This is a recording of the song now widely known as Lowlands of Holland, using the lyrics which were published in 1776. I sang straight from a facsimilie of the original lyric page, which contains no sheet music, so I chose one of the many melodies now floating around. I actually prefer a slightly different version of this song, amalgamated from several of the early versions, but I wanted to upload one which remains true to the original.

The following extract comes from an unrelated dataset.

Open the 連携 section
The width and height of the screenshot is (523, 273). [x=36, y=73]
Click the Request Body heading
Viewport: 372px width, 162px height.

In this particular pamphlet the song was titled "The Sorrowfull Lover's Regrate, or The Low-lands of Holland," and it can be found in the Edinburgh library. Alas, the 1760 garland version is still nowhere to be found, and of course earlier oral traditions, perhaps dating to the Anglo-Dutch Naval Wars of the 1670s (hinted at in alternative verses describing Holland as cold and full of money - European Holland - instead of warm and full of sugar cane - Surinam, Brazil, or some other part of New Holland), are now thoroughly lost. Many versions hint more strongly at the presence of a press-gang to force the young husband off to sea, and place the events more firmly within the context of a war. Yet this late-18th century version still provides a window into the lot of seafarers and their families, as well as British views of Holland's New-World territories as merely an extension of itself. The strong connection drawn here between Holland and its colonial territories (to the point where only the presence of sugar cane tells the listener that 'the Lowlands of Holland' are not Holland itself) is particularly interesting in light of the fact that Britain was, at that moment, losing a large chunk of its own territory in North America, and could no longer draw that strong connection between itself and the arms of its own empire. Yet the verses concerning Holland's strength on the sea and its expansive ambitions also illustrates strongly that Britain was much more concerned with the encroachments of other empires in Jamaica and the Caribbean than it was with the departing Americans.
released March 24, 2015
The track image is a detail from volume 4, page 128 of the 1662-5 Atlas Maior, a stunning achievement of early modern mapping. One copy is now held at the National Library of Scotland, Edinburgh, shelfmark EMW.X.017.